[CONSIGNES]:
1 > Selon le texte sur la philosophie politique, en quelle année Léo Strauss est-il né ?
2 > Citez toutes les formes d'étude ou de pensée dont le texte sur la philosophie politique distingue explicitement la philosophie politique.
3 > Donnez, s'il vous plaît, la suite du texte sur la philosophie politique en reprenant après sa dernière phrase.

[EXTRAIT SOURCE]:
La philosophie politique

Continuons de débroussailler le champ des études du politique et de la politique. J’ai abordé la dernière fois la question de la science politique et sa spécificité, en mentionnant la philosophie politique qui présente ses propres caractéristiques. Je vais maintenant m’atteler à la définir, à l’aide de différents auteurs et ressources ; et en premier lieu Léo Strauss, philosophe et historien germano-américain né en 1899 et mort en 1973.

Dans l’un de ses ouvrages phares1, il revient longuement sur la définition de ce qu’est pour lui la discipline dont nous allons parler. Malgré l’ancienneté relative de son travail, c’est cet auteur qui m’a paru s’exprimer le plus clairement possible tout en traitant son sujet en profondeur.

Ce que n’est pas la philosophie politique

La philosophie politique est une pensée politique, mais contrairement aux courants de pensée politique qui ne sont que des opinions, la philosophie a pour but de remplacer ces opinions par un savoir irréfutable : toute philosophie politique est une pensée politique, mais toute pensée politique ne rentre pas dans le cadre de la philosophie politique.

Il ne s’agit pas non plus de théologie politique, c’est-à-dire des enseignements politiques fondés sur une révélation divine, par exemple une pensée politique qui serait justifiée par des croyances religieuses. En effet, la philosophie politique est limitée à ce qui est accessible à la conscience humaine. Certains courants, cependant, passent de l’une à l’autre, comme nous le verrons.

Nous avons déjà parlé de ce qu’était la science politique : des recherches sur la politique ou le politique fondées sur la méthode scientifique, à des fins d’universalisation de certaines lois de fonctionnement. Les personnes qui sont chargées de ces recherches sont des chercheurs, travaillant dans des départements de sciences politiques dans les universités. Mais là où la philosophie politique a pour objectif de déterminer le meilleur système de gouvernement possible, la science politique a plutôt pour but d’étudier le monde tel qu’il est et d’en tirer des conclusions sur son fonctionnement.

Ce qu’est la philosophie politique

Pour Léo Strauss, l’important est d’abord de revenir à l’action politique elle-même – autrement dit, une action relative à l’organisation et l’exercice du pouvoir, et ce dans un cadre collectif, régulant des intérêts collectifs contradictoires en lutte les uns avec les autres. Il considère que toute action politique a pour but la préservation ou le changement : et dans les deux cas, l’objectif est de conserver ou d’amener quelque chose de bon.

Pour cela, il est nécessaire d’avoir la connaissance de ce qui est bon, de ce que serait une bonne société ; ainsi, la philosophie politique a pour but de répondre à cette question, pour donner un but à l’action politique. La philosophie en tant que telle a pour objectif de rechercher la sagesse et la connaissance, afin de remplacer les opinions subjectives : c’est une quête, et la philosophie politique est une branche de cette quête.

En effet, selon Léo Strauss, la philosophie politique est la tentative de remplacer l’opinion sur la nature du politique par de la connaissance : puisque le politique est par nature sujet à des désaccords, et qu’il est jugé par rapport à des considérations de justice, il est nécessaire d’atteindre une connaissance véritable.

[DOCUMENTS FOURNIS]:
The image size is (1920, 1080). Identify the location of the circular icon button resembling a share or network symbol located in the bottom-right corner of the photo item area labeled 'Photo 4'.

[RÉPONSES]:
1 > En 1899.

2 > La pensée politique (au sens des courants qui ne sont que des opinions), la théologie politique et la science politique.

3 >
On peut aussi, de façon plus moderne, définir la philosophie politique « comme la tentative de saisir par la pensée la nature (la structure fondamentale) de l’État.« 2. Il s’agit, de comprendre ce qui constitue l’État et de ce qui permet à cette communauté historique de prendre des décisions.

La genèse de la pensée politique moderne : la Grèce antique

Dans l’Histoire des grands courants politiques3, Jean-Jacques Raynal revient sur l’histoire de la pensée politique, que l’on peut rattacher à la philosophie politique à partir du moment où les auteurs concernés travaillaient dans l’optique de déterminer le meilleur système de gouvernement possible. L’origine de cette branche de la philosophie remonte à la Grèce antique, au VIe siècle avant Jésus-Christ. A cette époque, les philosophes se posent des questions sur le pouvoir, ses fondements, ainsi que sa finalité et ses moyens d’action.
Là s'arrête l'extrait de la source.